“México florido y espinudo”
En Confieso
que he vivido memorias el
escritor chileno Pablo Neruda escribió diversas impresiones que vivió a lo
largo de su vida: cuenta desde su primer acercamiento a la literatura en la
infancia hasta sus últimos días como diplomático, sin embargo, luego de
su asesinato la obra quedó inconclusa. Pero sobretodo, da cuenta de las
impresiones que tuvo de diversos países latinoamericanos a los que viajó. Se
impresionó por los colores de México, porque como él no puede haber otro igual,
es más que color, él es sólo uno:
“Lo recorrí por años enteros
de mercado a mercado. Porque México está en los mercados. No está en las
guturales canciones de las películas, ni en la falsa charrería de bigote y
pistola. México es una tierra de pañolones color carmín y turquesa fosforescente.
México es una tierra de vasijas y cántaros y de frutas partidas bajo un
enjambre de insectos. México es un campo infinito de magueyes de tinte azul
acero y corona de espinas amarillas.” (p.213)

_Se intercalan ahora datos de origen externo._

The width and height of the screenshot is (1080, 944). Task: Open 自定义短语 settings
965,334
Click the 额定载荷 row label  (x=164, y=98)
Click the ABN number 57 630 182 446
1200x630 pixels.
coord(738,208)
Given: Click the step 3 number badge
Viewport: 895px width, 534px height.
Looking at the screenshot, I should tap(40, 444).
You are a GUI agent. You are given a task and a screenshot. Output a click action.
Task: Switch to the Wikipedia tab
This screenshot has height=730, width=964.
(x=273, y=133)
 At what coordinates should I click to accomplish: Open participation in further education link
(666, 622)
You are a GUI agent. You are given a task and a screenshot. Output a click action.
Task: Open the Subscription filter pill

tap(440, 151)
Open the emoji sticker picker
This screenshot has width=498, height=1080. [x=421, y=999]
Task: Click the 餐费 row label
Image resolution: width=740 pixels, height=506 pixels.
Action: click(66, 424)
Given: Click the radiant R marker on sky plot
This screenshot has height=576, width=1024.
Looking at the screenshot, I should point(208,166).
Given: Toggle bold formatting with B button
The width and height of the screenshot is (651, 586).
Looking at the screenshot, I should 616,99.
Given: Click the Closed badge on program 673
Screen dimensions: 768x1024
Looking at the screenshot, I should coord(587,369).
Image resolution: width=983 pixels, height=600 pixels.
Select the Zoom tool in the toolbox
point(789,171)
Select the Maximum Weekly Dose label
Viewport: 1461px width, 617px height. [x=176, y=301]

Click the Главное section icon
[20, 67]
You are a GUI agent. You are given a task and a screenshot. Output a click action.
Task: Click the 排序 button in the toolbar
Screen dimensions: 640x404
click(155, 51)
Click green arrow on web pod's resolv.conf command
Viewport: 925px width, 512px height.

Neruda recorrió a México de
pies a cabeza en los años 40
Posteriormente cuenta sus
acercamientos con el muralismo, con las playas, con su comida, con su gente,
su folclore México lindo y querido.
Aquél pasaje nos llevó a una
reflexión: No hay que dejar morir los mercados ni los tianguis, debemos
comprarles a nuestros comerciantes y no a grandes empresas transnacionales que
malbaratan los productos a los campesinos para ellos venderlos más baratos.
Como bien lo dijo Neruda, México está en sus mercados, es su día a día,
madrugando, trabajando gota a gota, querido “México florido y espinudo”.